Emily Stubbs, who taught generations to dance, dies at 98

She taught dance around Sonoma County for more than 60 years.|

Dance, believed Emily Stubbs, long a leading lady in Sonoma County’s arts and culture scene, was one of life’s greatest gifts. It was one that Stubbs celebrated, and generously paid forward.

Stubbs learned ballet somewhat late in life, in her 30s, then taught it for more than 60 years, beginning at her Santa Rosa School of Ballet, the city’s first ballet school. She created the foundation that became the Santa Rosa Dance Guild and provided scholarships that allowed many young, local dancers to receive advanced training.

Stubbs, who also for a time played the flute with the Santa Rosa Symphony, said in a 2002 interview with The Press Democrat, “There is music everywhere, and our goal is to get as many people as possible to subscribe to some form of movement to dance.”

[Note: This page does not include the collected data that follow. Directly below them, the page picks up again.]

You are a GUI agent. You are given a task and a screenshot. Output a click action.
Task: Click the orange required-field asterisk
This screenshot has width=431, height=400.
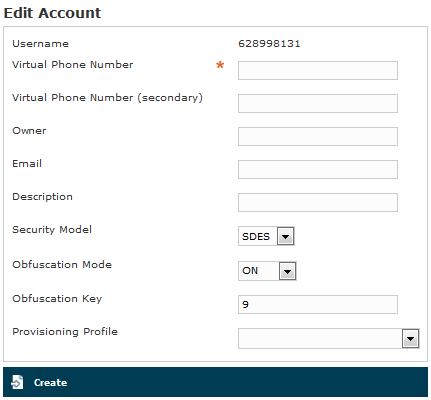[x=220, y=65]
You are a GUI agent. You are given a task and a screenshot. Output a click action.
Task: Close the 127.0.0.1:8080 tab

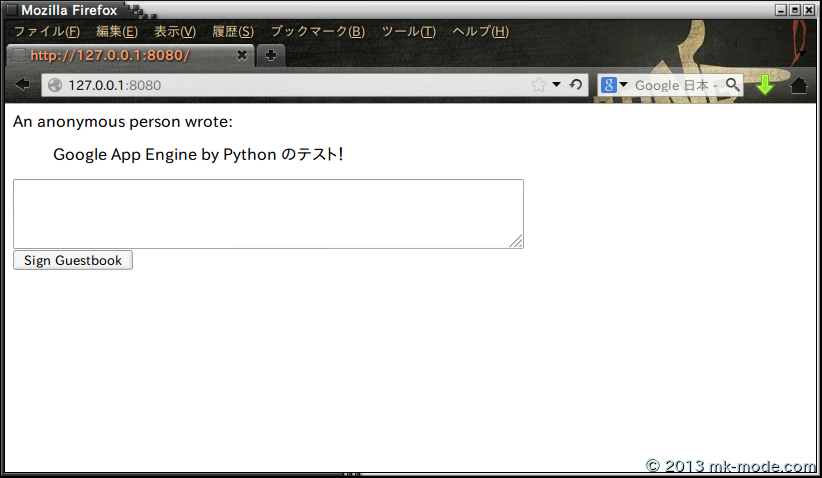click(x=242, y=54)
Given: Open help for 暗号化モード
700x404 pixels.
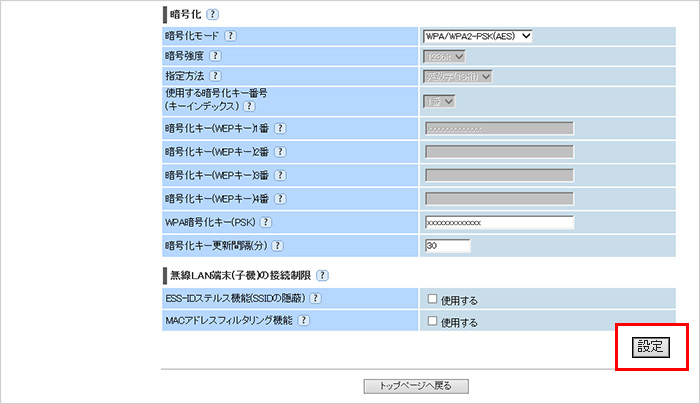Looking at the screenshot, I should (231, 36).
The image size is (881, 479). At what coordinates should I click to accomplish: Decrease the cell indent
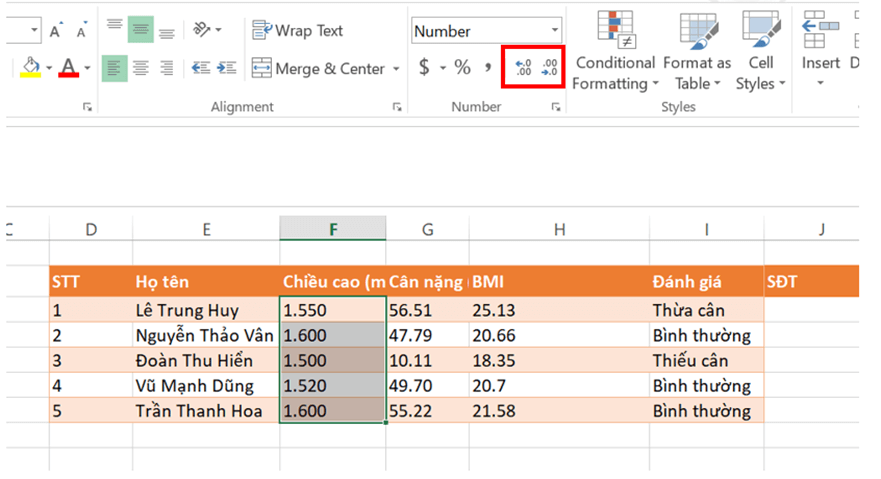pyautogui.click(x=201, y=68)
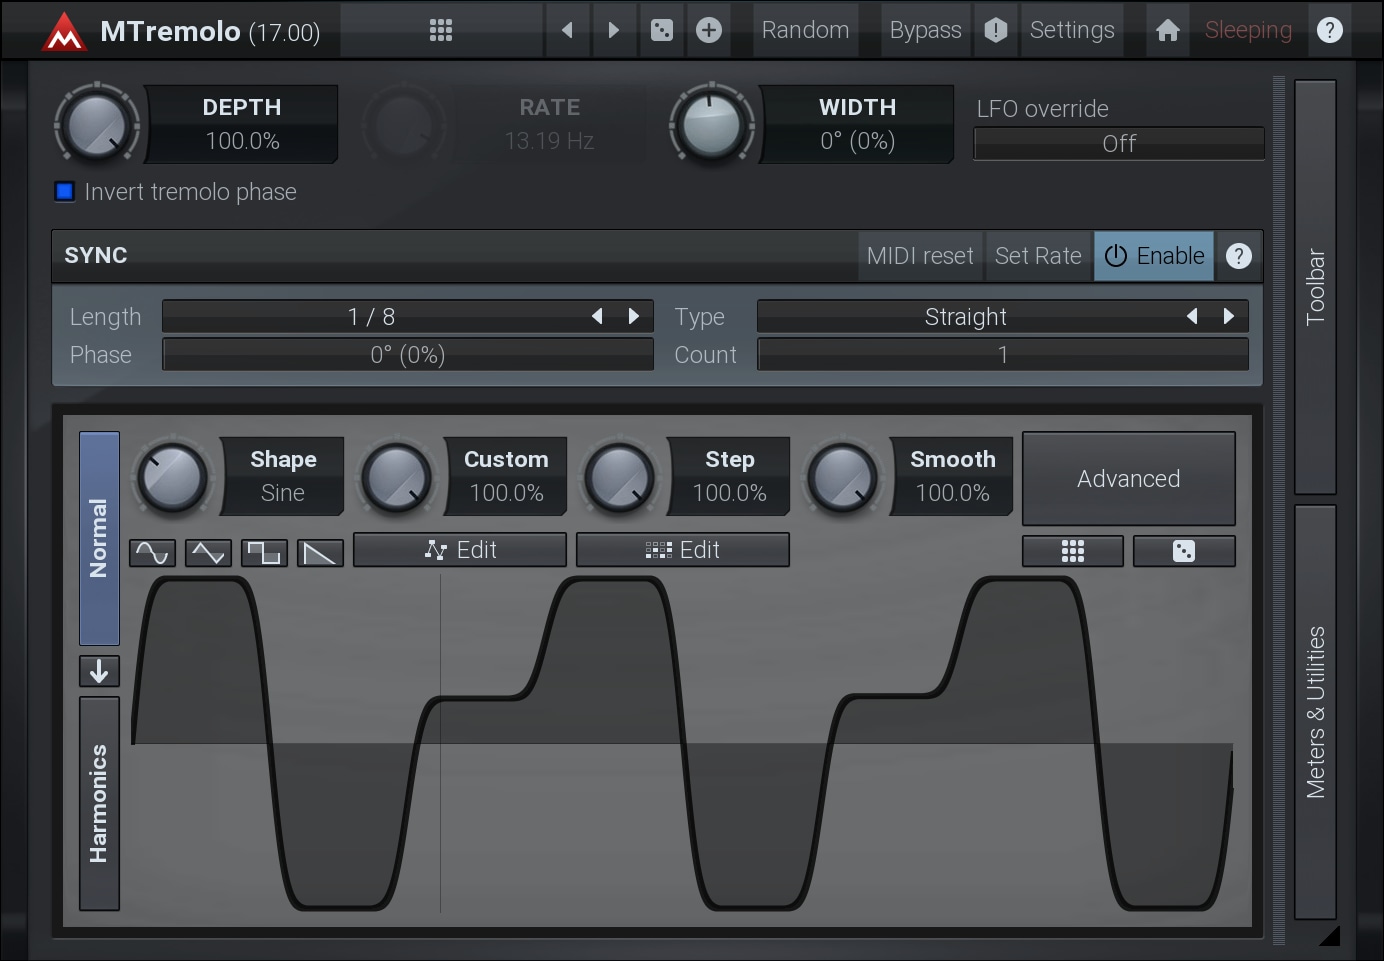
Task: Click the random preset dice icon in top bar
Action: 661,30
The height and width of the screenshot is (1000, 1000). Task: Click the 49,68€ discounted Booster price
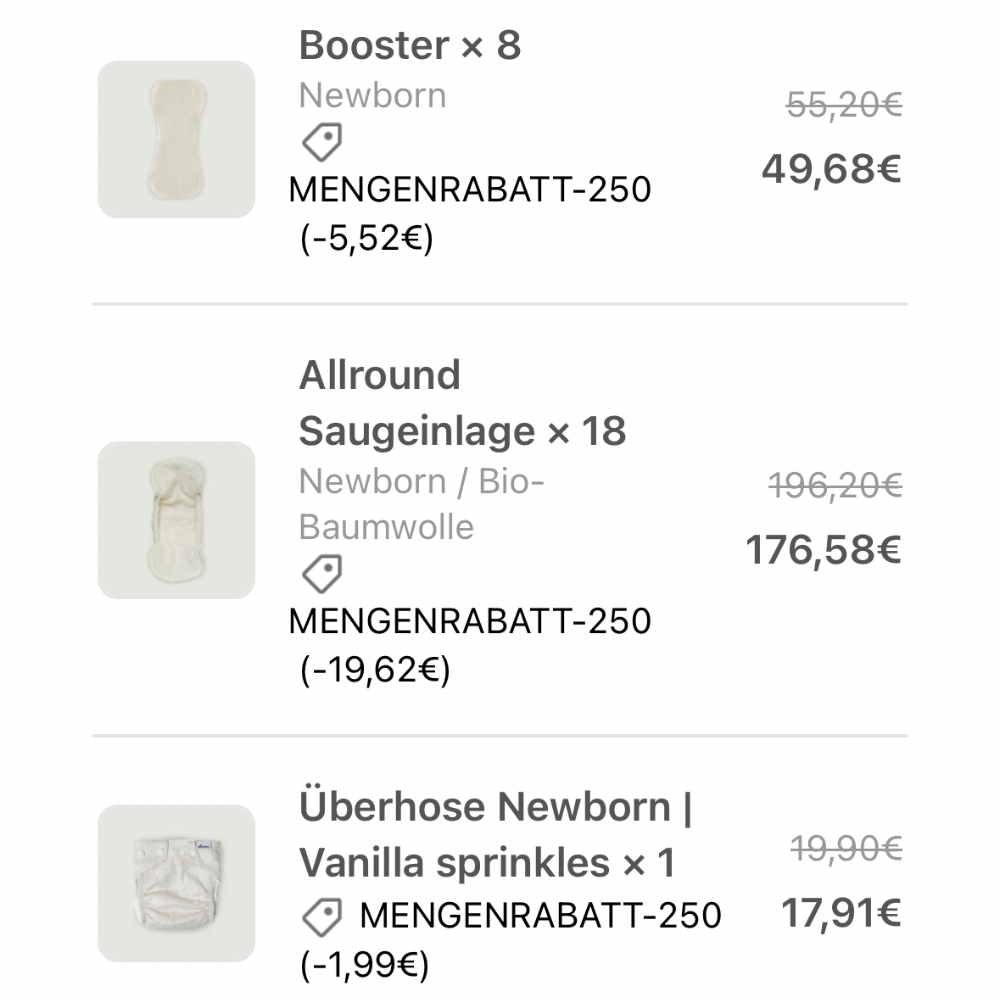[x=831, y=169]
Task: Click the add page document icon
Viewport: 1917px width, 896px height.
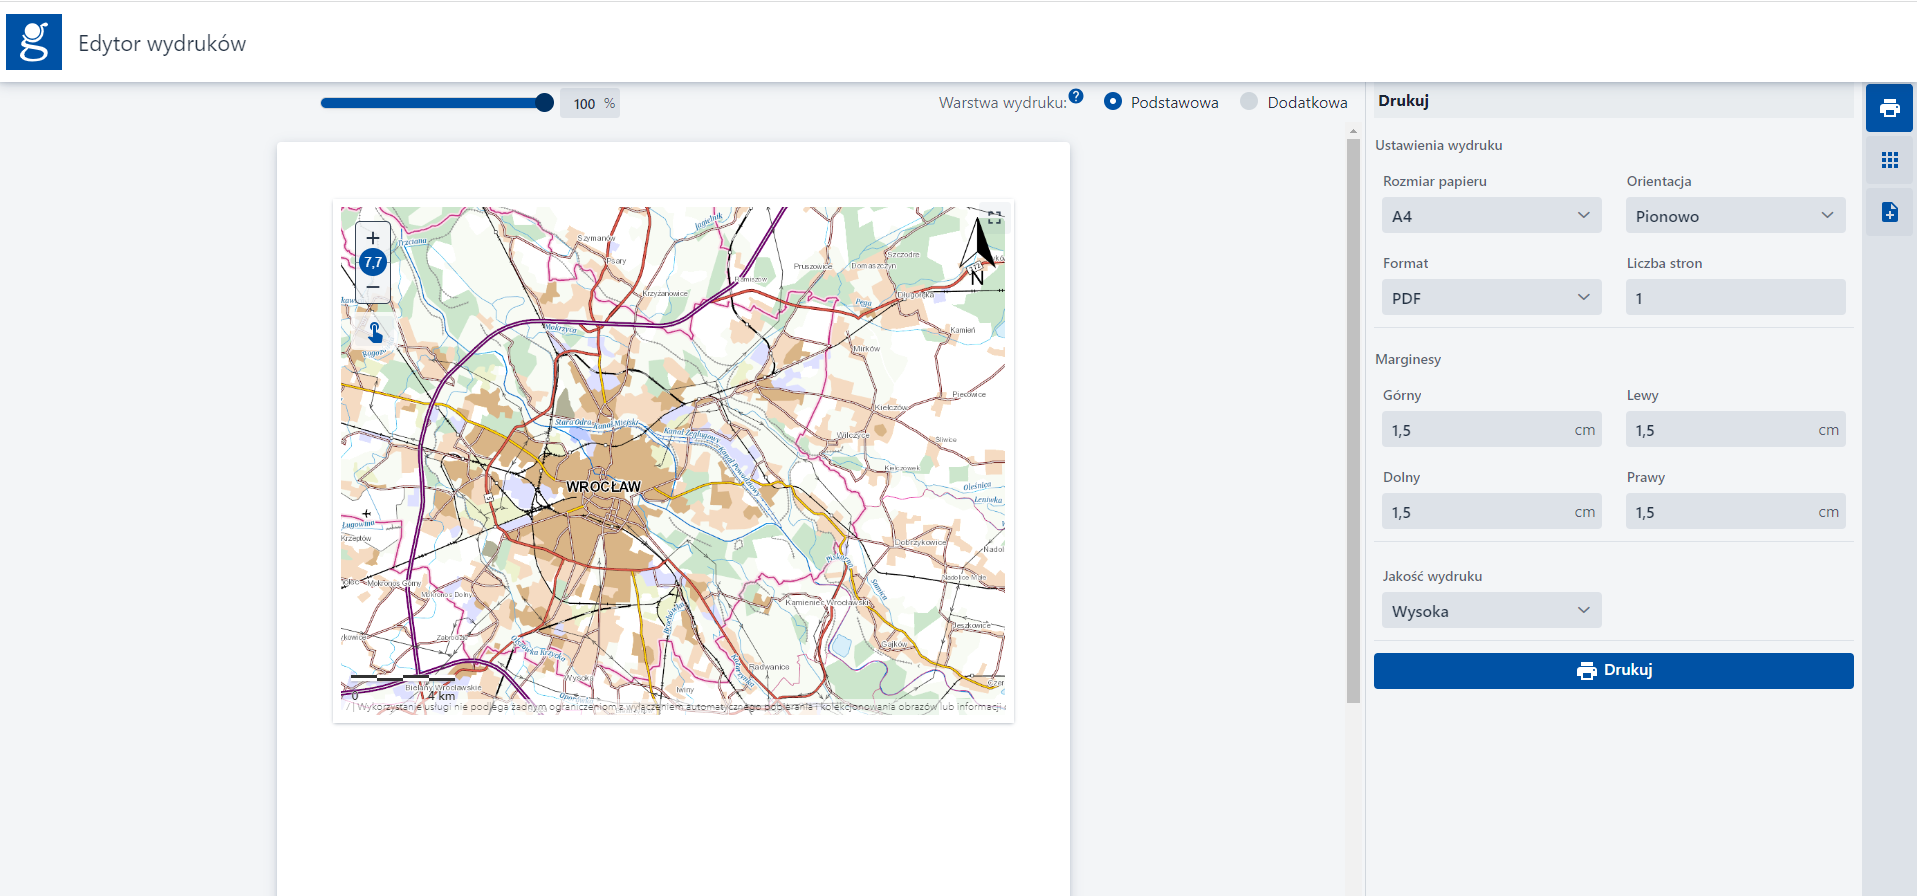Action: coord(1889,212)
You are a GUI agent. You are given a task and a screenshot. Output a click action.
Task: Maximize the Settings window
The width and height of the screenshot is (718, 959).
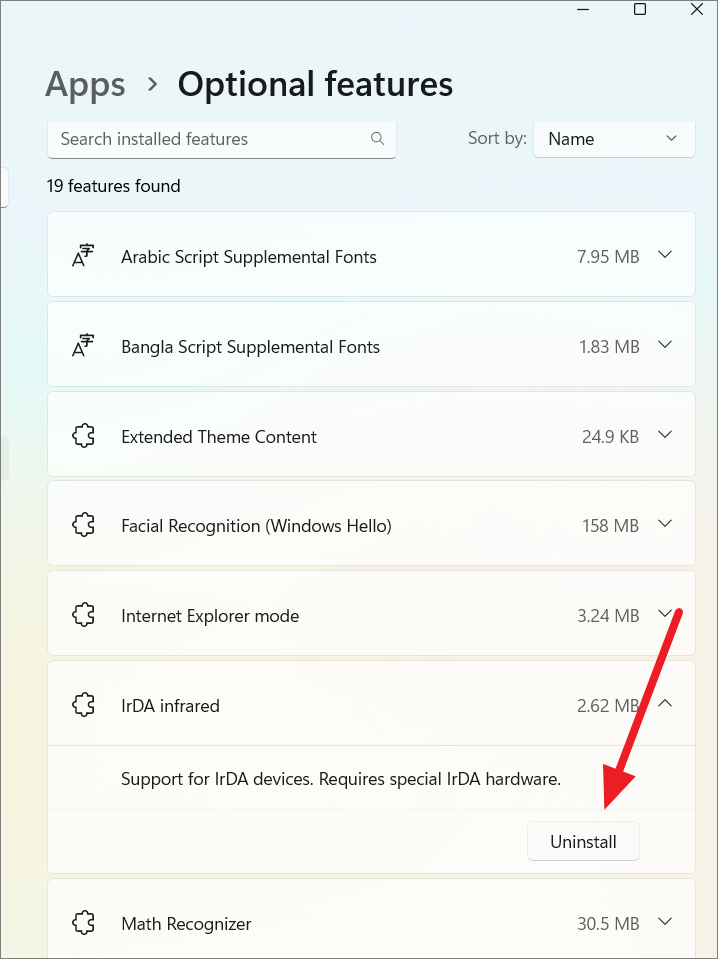(x=640, y=9)
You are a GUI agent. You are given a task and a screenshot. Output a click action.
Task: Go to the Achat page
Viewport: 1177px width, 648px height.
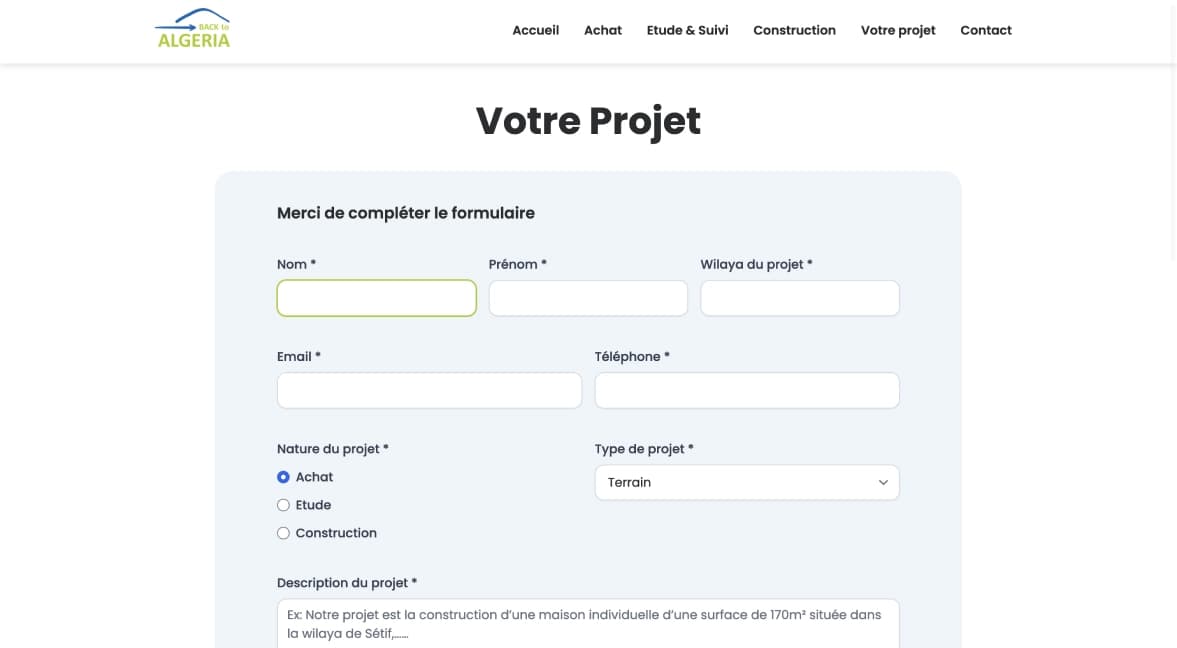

She died June 5 at a Santa Rosa care home. She was 98.

Her husband and dance partner was the late Roy Stubbs, an auto-parts retailer and founding member of the Wild Oak Saddle Club.

“They knew a lot of people,” said son Jeffry Stubbs, of Mendocino. “They were great ballroom dancers. They danced like Fred Astaire and Ginger Rogers.”

The pair met at Santa Rosa High School in the mid-1930s and married in 1942, before Roy Stubbs went off to serve in World War II. His wife, the former Emily Jones, studied music and art at UC Berkeley, then continued at Ohio State University on a scholarship.

Though as a young woman she loved to dance, music was her primary focus. In addition to performing on the flute for 13 years in the 1940s and early ’50s under founding Santa Rosa Symphony conductor George Trombley, she also played the piano and piccolo.

She was into her 30s when she enrolled in San Francisco Ballet School. A few years later, in the mid-1950s, the departure from Santa Rosa of the city’s only classical dance instructor prompted her to begin teaching.

She opened the Santa Rosa School of Ballet on Highway 12 in Rincon Valley. Often, the students’ performances were held at the Saturday Afternoon Club. Endlessly persuasive, Stubbs recruited Santa Rosa Symphony musicians to accompany performances of “The Nutcracker,” “Sleeping Beauty” and “Swan Lake.”

Early on, Stubbs perceived a need to offer scholarships as a means of encouraging young people to pursue dance. So in 1958 she announced to the community that an anonymous donation had allowed the creation of a ballet guild.

Later, she conceded the benefactor was herself. She enlisted more members to what was later named the Santa Rosa Dance Guild, which existed for the purpose of raising money and granting scholarships to aspiring dancers.

The Guild celebrated its 50th anniversary in 2008 with a luncheon at the Flamingo Hotel. The celebration’s guest of honor was Stubbs, who was 90 and still teaching ballet.

The ballet school she founded more than six decades ago morphed and changed hands. Stubbs branched out, opening schools that operated out of St. Helena’s Vintage Hall, a recreation center in Calistoga, Kenwood Community Church, Cloverdale’s Grange Hall, a school hall on the lower Russian River and Healdsburg’s golf course clubhouse.

“She taught me to dance from the heart, because she loved it so much,” said Anna Bribiescas, a former student who became a teacher,

At the end of her career, Stubbs taught ballet to students in their 50s and 60s at the Redwood Empire Ice Arena.

Stubbs said in the 2002 Press Democrat interview that it was always a joy to encounter one of the hundreds of people she’d taught as children.

“One of the nicest things is that just about every place I go still, mothers and little girls, now grown, come up to me and say, ‘Do you remember me?’ And usually there’s something about their smile or their voice and, no matter what their age, you know them.”

Preceded in death by her husband in 2001, Stubbs was a longtime member of the Episcopoal Church of the Incarnation.

In addition to her son, she is survived by a daughter, Holly Alling, of Chester; eight grandchildren; and 16 great-grandchildren.

Stubbs’ family plans a public celebration of her life this summer.